Often, the process is driven by more than statistical buzzing.
- Plants broadcast seeds into the wind, or recruit animals and insects to carry them. Occasionally new land is colonized, perhaps by a bird carrying a seed to a new island.
- Population movements can lead to a founder effect where a small number of individuals from a larger group splinters off to form a new population. Genetic diversity is lost as a result, and the smaller new population allows genetic drift to ripple through it. One of the most well-known examples is the peopling of the Americas, when perhaps thousands crossed the Bering land bridge into Alaska, and only 72 individuals left descendants whose lineage lived on through modern times. Other cases are too numerous to count; the Austronesian expansion brought small numbers of pigs to large numbers of islands, where isolated founder populations of both species drifted slowly apart from each other.

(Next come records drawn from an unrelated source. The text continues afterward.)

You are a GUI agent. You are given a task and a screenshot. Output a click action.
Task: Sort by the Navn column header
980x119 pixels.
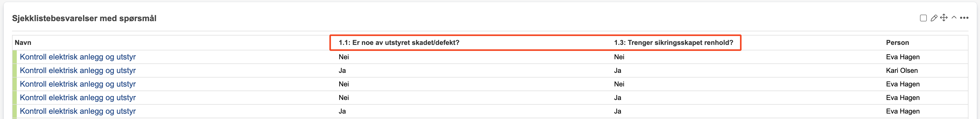coord(23,43)
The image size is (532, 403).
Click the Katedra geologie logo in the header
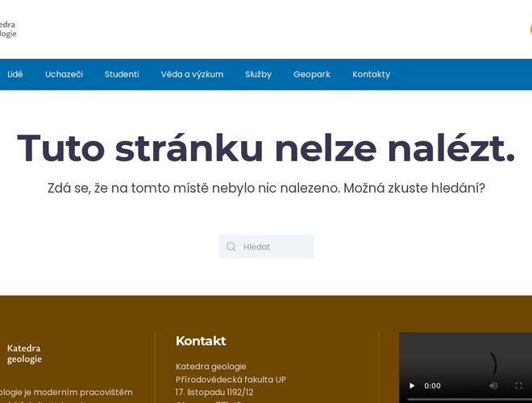pos(8,29)
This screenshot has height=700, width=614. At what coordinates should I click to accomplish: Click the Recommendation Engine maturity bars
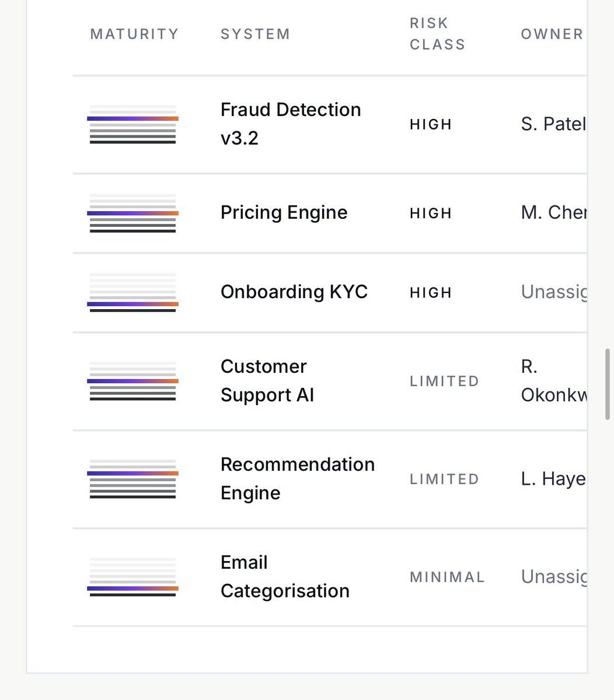pos(132,479)
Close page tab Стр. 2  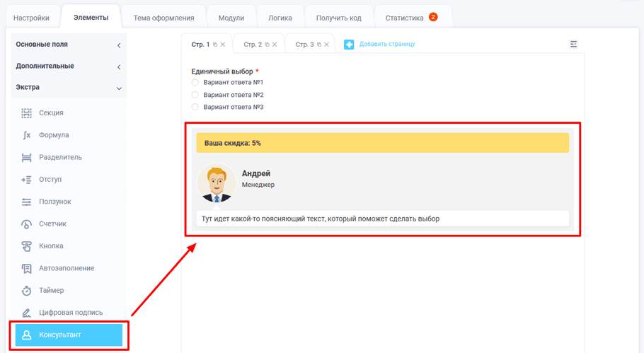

- A catastrophe kills large numbers of a species. This often happens as much to unlucky individuals as to unfit ones; a fire burns trees wherever the winds take it, and a mudslide is a very local event. This changes the frequency of competing alleles in the "gene pool." In extreme cases, this is known as a population bottleneck. A well known example in human pre-history is the Toba supervolcano. There have certainly been others, as suggested by Mitochondrial Eve and Y-Chromosomal Adam, or by the lack of genetic diversity in cheetahs. Elephant seals were driven almost to extinction in the 1880s and 1890s, to a minimum of about 25 individuals. While the numbers have rebounded, genetic diversity takes much longer to accumulate.
History of the concept
The concept was first introduced by Sewall Wright in the 1920s. There is debate over the relative significance of genetic drift. Many scientists consider it to be one of the primary mechanisms of biological evolution. Others, such as Richard Dawkins (borrowing from Ronald Fisher), consider genetic drift important (especially in small or isolated populations), but much less so than natural selection.